» **Directions for this task**: When you reach the line that contains "Open the filmstrip settings gear", begin copying exactly and continue through the last line below. Do not copy pictures.

» **Data to process**:
--- START ---

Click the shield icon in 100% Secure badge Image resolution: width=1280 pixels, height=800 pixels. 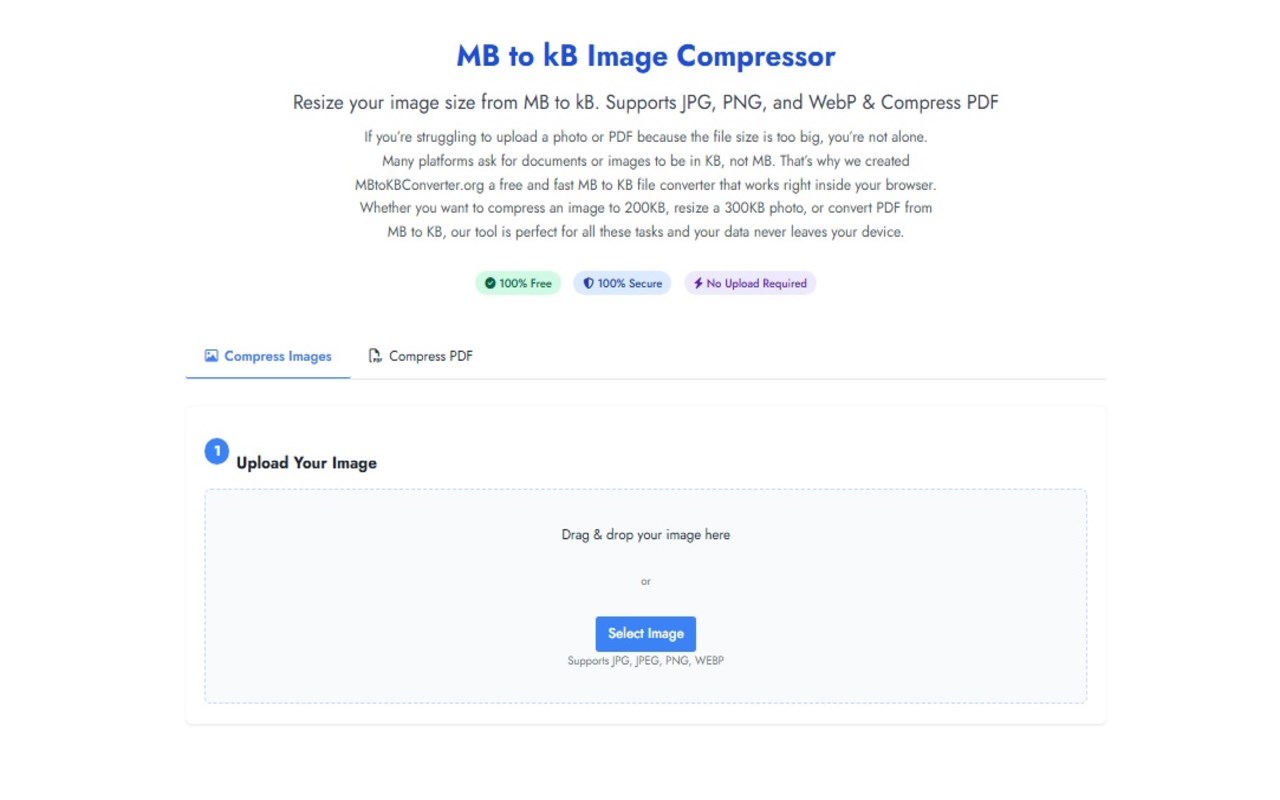click(588, 284)
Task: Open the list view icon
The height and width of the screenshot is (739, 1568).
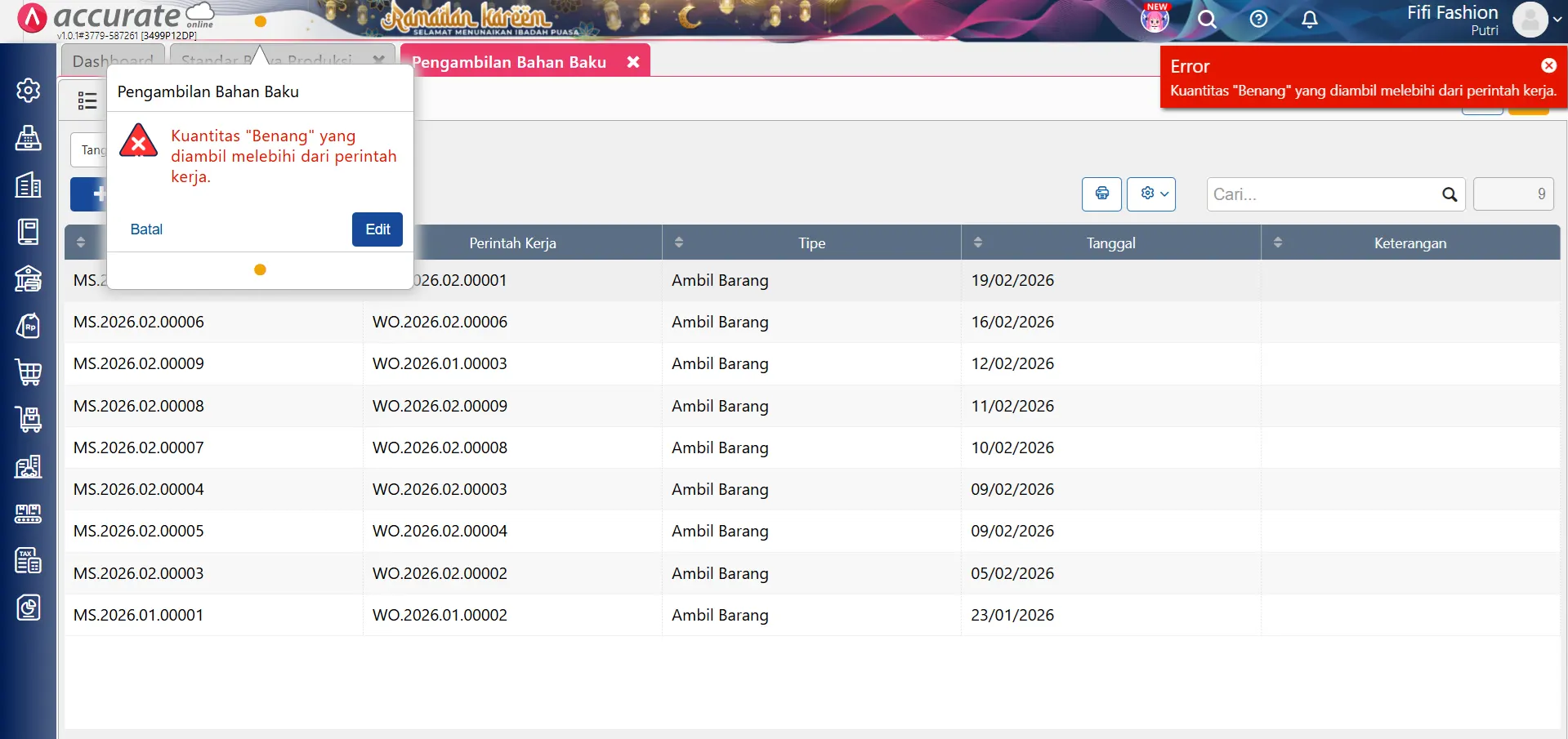Action: (x=87, y=100)
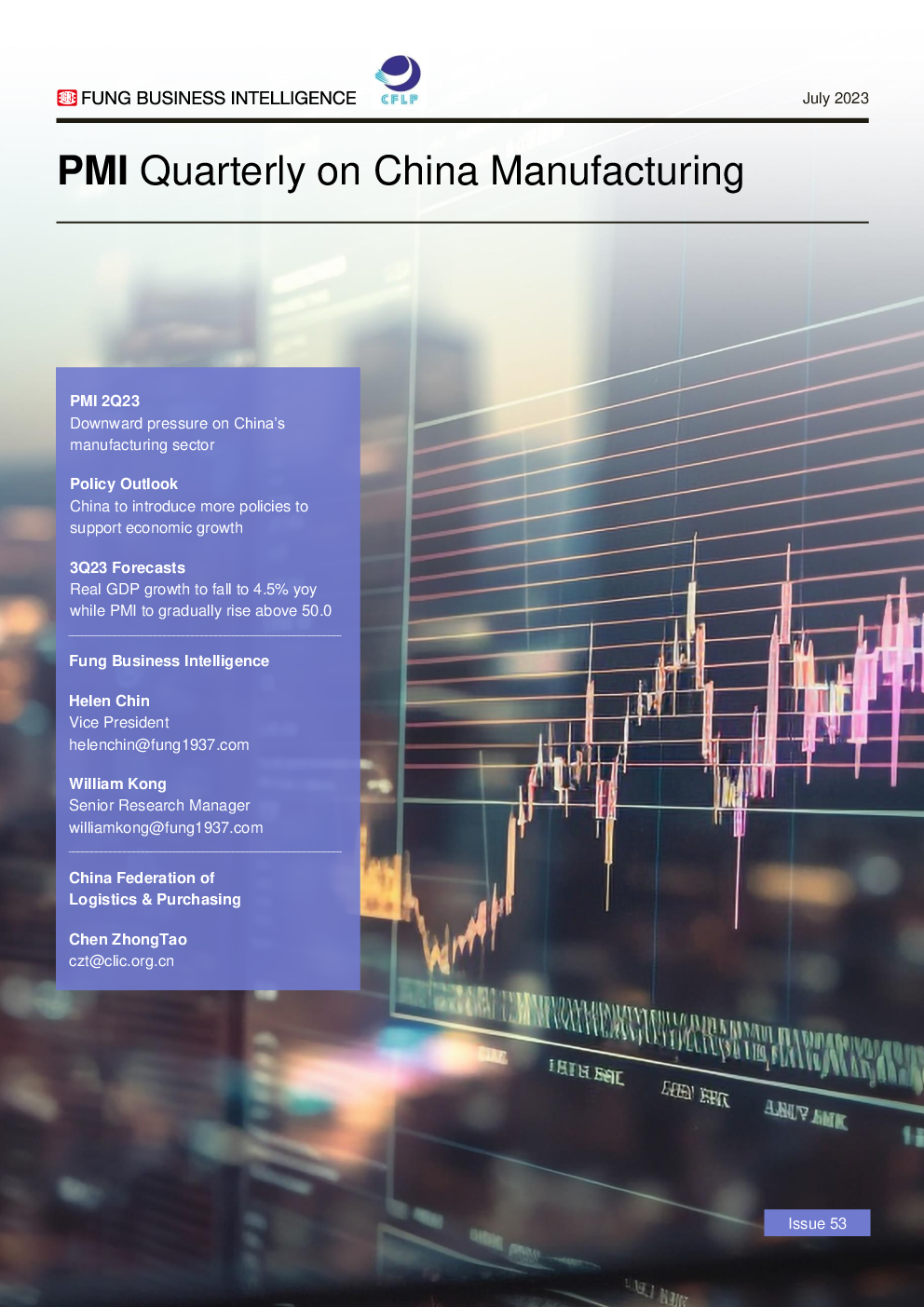Click the Real GDP growth forecast text
This screenshot has width=924, height=1307.
click(x=199, y=600)
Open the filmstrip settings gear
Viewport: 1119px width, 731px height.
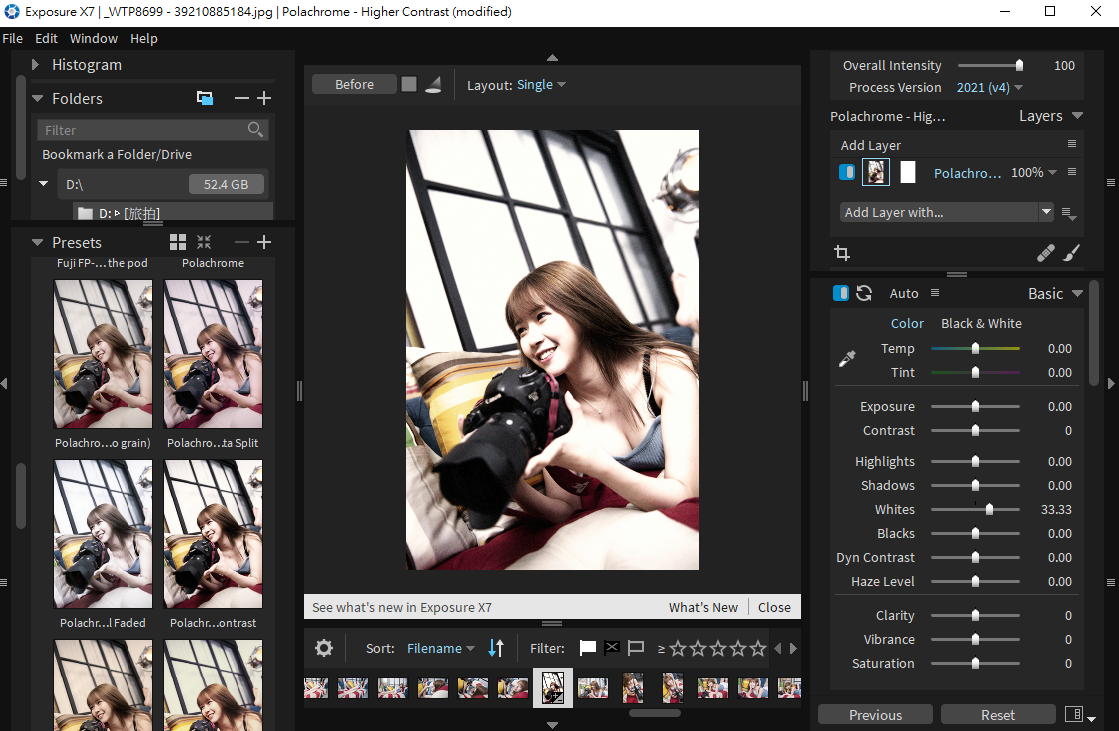(324, 647)
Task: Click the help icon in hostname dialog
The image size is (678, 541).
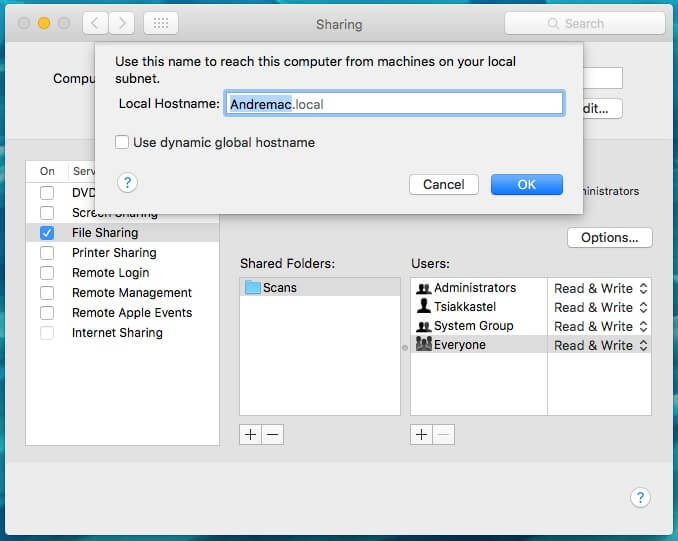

--- END ---

» **Written answer**:
Open the filmstrip settings gear
Viewport: 1119px width, 731px height.
(324, 647)
Task: Click the help icon in hostname dialog
The image size is (678, 541).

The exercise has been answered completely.